Coates kwam uit een muzikaal gezin; vader (arts) speelde dwarsfluit en moeder speelde piano. Hij begon op zijn zesde jaar met muziek, toen hij noten op papier wilde zetten van volksliedjes en vroeg daarom een viool; hij heeft zichzelf de beginselen van het instrument bijgebracht. Toen een soloviolist niet op kwam dagen vanwege hevige mist, gaf hij op tienjarige leeftijd zijn eerste concert (nog zonder opleiding). Daarna trad hij toe tot een plaatselijk strijkensemble, dat ook een van zijn eerste composities uitvoerde (Ballad). Toen hij merkte dat er een grotere vraag was naar altviolisten, veranderde hij van instrument. Alhoewel zijn vader liever had dat hij "een vak" ging leren, mocht Coates naar de Royal Academy of Music (1906), waar hij les kreeg van Lionel Tertis (altviool) en Frank Corder (compositie).
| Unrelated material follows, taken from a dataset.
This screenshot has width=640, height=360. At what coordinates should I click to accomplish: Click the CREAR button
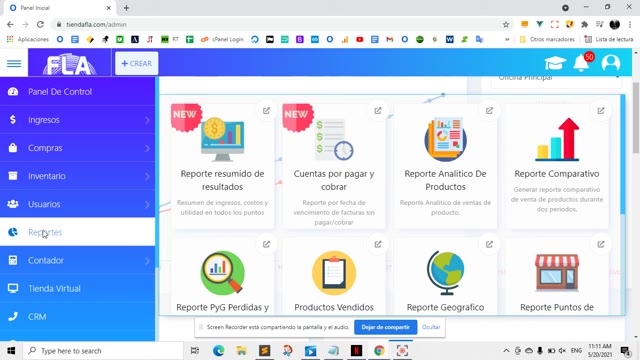tap(137, 63)
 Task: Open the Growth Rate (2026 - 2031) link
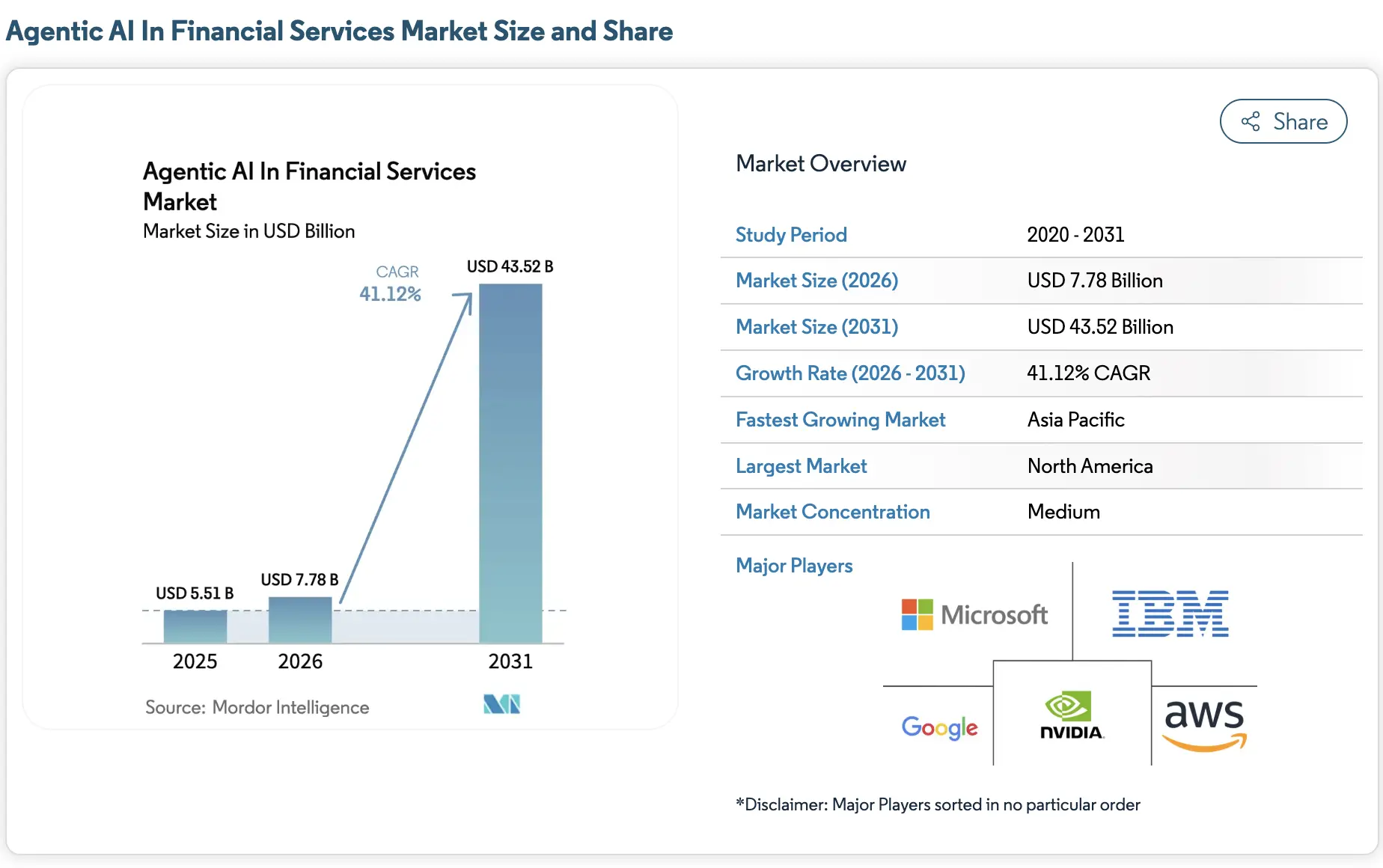coord(850,373)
Zijn eerste succes als componist volgde in 1911 als tijdens de Proms zijn Miniature Suite wordt uitgevoerd door Henry Wood. Coates zat toen zelf al een jaar in het orkest (Queen’s Hall Orchestra) en kon dus ook van binnenuit in het orkest componeren. Daarnaast werkte Coates in talloze variétéorkesten, waar hij ondergedompeld werd in de lichte klassieke muziek. In 1919 kwamen de twee orkestcarrières echter met elkaar in botsing: Coates werd uit het Queen's Hall Orchestra ontslagen omdat hij plaatsvervangers naar zijn altvioollessenaar stuurde zodat hij elders zijn eigen werk kon dirigeren. Vanaf dat ogenblik koos hij voor een loopbaan als componist; hij raakte zijn altviool nauwelijks meer aan.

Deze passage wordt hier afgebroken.